The exact latency numbers will move around depending on machine, network, driver version, and whether your laptop is currently trying to compile, scan for malware, and update Teams at the same time. The pattern is the interesting part.

Feature Without Pooling With Pooling
Open latency Repeated setup cost on every borrow Usually a fast handoff from the pool
Throughput under concurrency Drops sooner because every request pays connection setup Higher, provided callers return connections promptly
Database load More churn from connection creation and teardown More stable once the warm pool settles in
Failure mode Slow request path and avoidable CPU/network cost Pool exhaustion if connections are held too long or leaked
Operational lesson You are paying for unnecessary ceremony You still need discipline around disposal, timeouts, and transaction length

How to run the sample

The project lives in sqlserver-connection-pooling. Start with the console runner, because it gives you the shortest path from command to observable behavior.

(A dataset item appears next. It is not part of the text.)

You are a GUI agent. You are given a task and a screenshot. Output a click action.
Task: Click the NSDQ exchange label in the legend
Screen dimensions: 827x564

cd sqlserver-connection-pooling
dotnet build

# create the demo database and stored procedure
dotnet run --project src/SqlServerConnectionPooling.Runner -- setup

# compare pooled vs non-pooled opens
dotnet run --project src/SqlServerConnectionPooling.Runner -- compare --iterations 25

# force pool exhaustion
dotnet run --project src/SqlServerConnectionPooling.Runner -- exhaust --parallelism 8 --hold-ms 3000 --max-pool-size 3 --connect-timeout-seconds 1

# simulate a leak
dotnet run --project src/SqlServerConnectionPooling.Runner -- leak --count 3 --max-pool-size 3 --connect-timeout-seconds 1

If you want an HTTP surface instead, run the API and use the endpoints exposed by PoolingController. That is handy when you want to hit the demo from a browser, a load tool, or the future version of yourself who forgot how your own sample works.

Final thought

The part I like about connection pooling is that it rewards plain engineering habits. Dispose what you borrow. Keep transactions short. Size the pool according to actual demand. Do not use timeouts as decorative optimism. None of that is glamorous, but glamorous systems are often the ones writing apology emails later.

If I were explaining this to a junior engineer, I would probably say it this way: pooling is not a speed hack, it is resource etiquette. Your app is sharing an expensive thing. Treat it like a shared kitchen, not like your own private fridge door that can be opened forty times in ten minutes just because technically the hinge still works.